Any co-owner possessing an interest in realty has a right, under common and/or statutory law, to the partition of such realty, as no owner may be forced to remain in co-ownership. Physical partition is preferred and should be made where such realty may be divided without substantial prejudice to the other co-owners. Partition may be made over the objections of the other co-owners, and the fact that the other owners possess property or use interests cannot prevent partition. Fesmire v. Digh, 385 S.C. 296, 683 S.E.2d 803 (Ct. App. 2009).
In some states, if the realty sought to be partitioned constitutes an owner's constitutionally or statutorily protected homestead, then such homestead status is an affirmative defense to partition, see Morris v. Figueroa, 830 So. 2d 692 (Miss. Ct.
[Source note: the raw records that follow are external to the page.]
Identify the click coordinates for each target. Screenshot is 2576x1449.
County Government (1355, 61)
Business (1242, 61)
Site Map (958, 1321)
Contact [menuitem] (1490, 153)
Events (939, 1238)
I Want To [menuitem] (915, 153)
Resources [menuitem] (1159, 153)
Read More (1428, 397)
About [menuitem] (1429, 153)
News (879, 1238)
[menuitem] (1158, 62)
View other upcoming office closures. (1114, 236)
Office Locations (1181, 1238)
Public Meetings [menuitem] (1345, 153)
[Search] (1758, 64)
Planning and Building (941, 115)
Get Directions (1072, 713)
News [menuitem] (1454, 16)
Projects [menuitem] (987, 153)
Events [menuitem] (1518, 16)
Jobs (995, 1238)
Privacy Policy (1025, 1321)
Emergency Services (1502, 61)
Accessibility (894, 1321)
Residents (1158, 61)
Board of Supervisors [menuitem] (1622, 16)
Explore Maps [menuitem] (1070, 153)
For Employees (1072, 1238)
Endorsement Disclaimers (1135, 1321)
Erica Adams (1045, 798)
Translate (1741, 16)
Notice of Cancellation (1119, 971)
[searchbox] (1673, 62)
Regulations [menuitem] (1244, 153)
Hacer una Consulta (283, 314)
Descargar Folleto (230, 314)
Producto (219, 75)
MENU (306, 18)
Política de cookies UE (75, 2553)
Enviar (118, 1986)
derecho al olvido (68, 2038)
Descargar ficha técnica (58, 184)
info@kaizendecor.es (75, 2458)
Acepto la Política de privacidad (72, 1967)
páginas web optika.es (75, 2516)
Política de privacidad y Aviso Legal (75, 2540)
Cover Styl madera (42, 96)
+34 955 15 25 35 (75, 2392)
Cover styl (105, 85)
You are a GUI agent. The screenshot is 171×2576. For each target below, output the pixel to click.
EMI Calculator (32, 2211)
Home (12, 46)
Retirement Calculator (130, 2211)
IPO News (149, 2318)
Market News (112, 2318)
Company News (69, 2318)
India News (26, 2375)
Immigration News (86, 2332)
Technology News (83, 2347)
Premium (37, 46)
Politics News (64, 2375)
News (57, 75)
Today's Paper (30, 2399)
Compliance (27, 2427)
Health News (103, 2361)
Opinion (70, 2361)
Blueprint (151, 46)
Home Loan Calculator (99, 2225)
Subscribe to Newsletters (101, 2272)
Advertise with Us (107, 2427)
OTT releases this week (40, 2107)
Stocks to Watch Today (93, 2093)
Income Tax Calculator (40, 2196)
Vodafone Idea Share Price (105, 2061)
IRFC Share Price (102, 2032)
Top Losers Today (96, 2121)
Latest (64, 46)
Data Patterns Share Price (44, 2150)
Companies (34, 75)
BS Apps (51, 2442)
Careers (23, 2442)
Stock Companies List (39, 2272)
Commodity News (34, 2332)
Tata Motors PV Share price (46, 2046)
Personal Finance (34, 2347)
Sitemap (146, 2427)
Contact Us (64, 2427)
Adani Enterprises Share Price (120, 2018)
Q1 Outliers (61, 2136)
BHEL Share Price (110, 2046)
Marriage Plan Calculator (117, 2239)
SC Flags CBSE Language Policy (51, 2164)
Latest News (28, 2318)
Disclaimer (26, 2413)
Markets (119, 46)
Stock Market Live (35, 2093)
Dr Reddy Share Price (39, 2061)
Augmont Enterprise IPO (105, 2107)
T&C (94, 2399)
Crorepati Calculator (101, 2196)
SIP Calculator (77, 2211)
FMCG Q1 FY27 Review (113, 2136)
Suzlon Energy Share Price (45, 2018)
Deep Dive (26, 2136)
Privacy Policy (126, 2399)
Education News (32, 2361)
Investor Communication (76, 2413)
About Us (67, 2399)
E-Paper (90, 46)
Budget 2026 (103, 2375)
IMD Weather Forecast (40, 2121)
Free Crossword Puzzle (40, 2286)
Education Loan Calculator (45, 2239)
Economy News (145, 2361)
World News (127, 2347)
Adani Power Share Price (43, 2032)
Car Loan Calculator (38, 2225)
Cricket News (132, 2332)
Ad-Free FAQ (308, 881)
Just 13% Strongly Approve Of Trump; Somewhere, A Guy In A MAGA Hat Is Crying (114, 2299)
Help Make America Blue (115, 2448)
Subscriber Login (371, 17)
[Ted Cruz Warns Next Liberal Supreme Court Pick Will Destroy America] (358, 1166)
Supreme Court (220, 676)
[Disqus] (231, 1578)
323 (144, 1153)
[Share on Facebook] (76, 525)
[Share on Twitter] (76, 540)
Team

App. 2002); conversely, other jurisdictions hold that a cotenant's homestead interest in the property does not preclude partition, premised upon the absolute right of co-owners to exit co-ownership at will, see Wisner v. Pavlin, 2006 SD 64, 719 N.W.2d 770.
Where physical partition of the parcel would result in prejudice to the owners (such as materially impairing the combined value of the newly partitioned parcels, or impairing the use value of the parcel by splitting it into undesirable portions), then equity intervenes and the supervising court will compel the sale of the realty and the division of the proceeds amongst the owners. See, e.g., Perretta v. Perretta, 143 A.D.3d 878, 39 N.Y.S.3d 495 (2016); Fusco v. Austin, 141 Conn. App. 825, 64 A.3d 794 (2013). "[I]f a division in kind is impracticable and cannot be effected without sacrifice in value and to the best interests of all parties, a sale will be ordered, and the proceeds divided." Nehls v. Walker, 215 Iowa 167, 244 N.W. 850, 851 (1932).
The goal when selling realty in a partition action so as to split the proceeds with the co-owners is to obtain fair market value, Grimm v. Beck, 237 S.W.2d 1017 (Tex. Civ. App. 1951), or stated differently, the aim of sale is to achieve
"the best price that could fairly and reasonably be obtained." Empire State Dev. Co. v. Lambert, 15 A.D.2d 511, 512, 222 N.Y.S.2d 681, 682 (1961), amended, 15 A.D.2d 936, 227 N.Y.S.2d 891, aff'd, 11 N.Y.2d 913, 183 N.E.2d 75 (1962). A partition sale price should be set aside only where there is substantial disparity between the sale price attained and the fair market value, such that sale on such terms shocks the conscience. Hegewald v. Neal, 28 Wash. App. 783, 626 P.2d 535 (1981).